Напомним, что взгляды Пушкина в течение всего восстания были очень отличными от настроений Вяземского и Фикельмон. Мысли Д. Ф. Фикельмон, вызванные польскими событиями, несомненно, близки к взглядам Вяземского. 25 мая 1831 года она пишет Петру Андреевичу: «У нас май, такой же прекрасный и блестящий в воздухе и в небе, как он печален, беспокоен и тревожен на земле, — я не знаю, разделяете ли вы в вашей спокойной Москве всё болезненное волнение, которое причиняет здесь эта несчастная и такая длительная польская история; что касается нас, мы всецело ею заняты». В семье Фикельмон-Хитрово, несомненно, разделяли широко распространённый тогда взгляд на политику великого князя Константина Павловича как на одну из главных причин польского восстания. 24 февраля 1831 года Дарья Фёдоровна записывает: «Великий князь Константин, всё поведение которого непостижимо, после того как он послужил причиной таких ужасных несчастий, благодаря своему малодушию и отсутствию энергии в момент взрыва, а также благодаря придирчивому и тираническому нраву в течение пятнадцати последовательных лет, присутствует теперь при этих ужасных битвах. Он находится там и видит, как истребляют эту самую польскую армию, его детище и кумир, которую он, однако, столько же мучил, сколько, по его словам, любил! Его присутствие в армии непристойно и оскорбительно во всех отношениях!»[310] Вряд ли можно сомневаться в том, что Долли в данном случае пересказывает мнение мужа и матери, хотя и не называет их.

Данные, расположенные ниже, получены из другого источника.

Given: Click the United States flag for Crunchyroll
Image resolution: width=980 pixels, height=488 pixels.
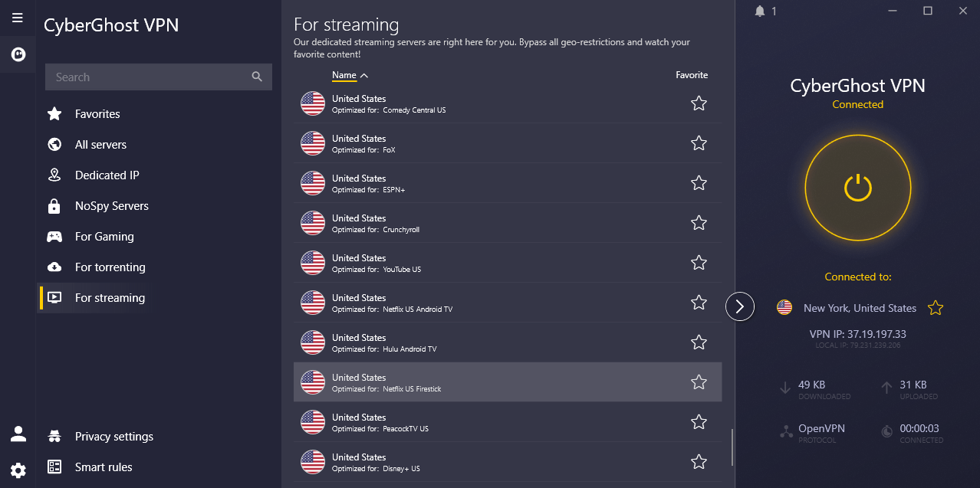Looking at the screenshot, I should coord(313,223).
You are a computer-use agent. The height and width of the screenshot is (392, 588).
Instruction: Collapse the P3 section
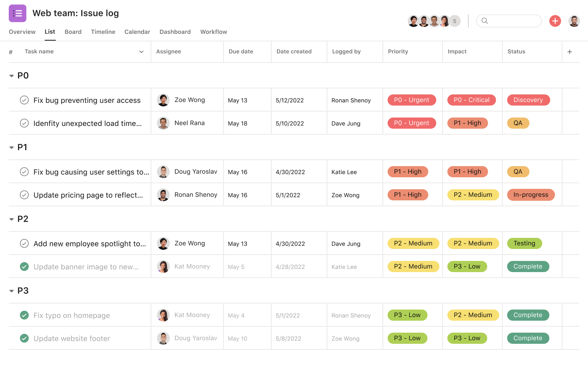(11, 290)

Когда Константин Павлович умер, Е. М. Хитрово писала Вяземскому 12 июля 1831 года: «Наш несчастный великий князь за эти последние месяцы искупил всё, за что он должен был себя упрекать». Роль австрийского посла при русском дворе в это время была, конечно, особенно сложной и деликатной, но конкретных данных о ней мы пока знаем очень мало. Н. Каухчишвили сообщает в своей книге, что в Венском Государственном архиве «одна папка фонда Russland целиком посвящена польскому вопросу и почти вся корреспонденция Фикельмона по этому вопросу извлечена из других папок и собрана здесь»[311].

По словам автора, «во время русско-польского конфликта австрийцы придерживались осторожного нейтралитета; они делали вид, что не знают о присутствии в Галиции многочисленных поляков, несмотря на повторные настояния Нессельроде, требовавшего выдачи „военных преступников“[312], укрывшихся на австро-польской территории. Фикельмон старался при наличии этих требований вести дело с искусной осторожностью, чтобы не нанести ущерба ни той, ни другой, стороне». В своём дневнике Долли Фикельмон польскому восстанию отводит немало страниц, но политических взглядов мужа по этому вопросу ни в дневнике, ни в своих письмах того времени не касается вовсе. То же самое надо сказать и о Е. М. Хитрово.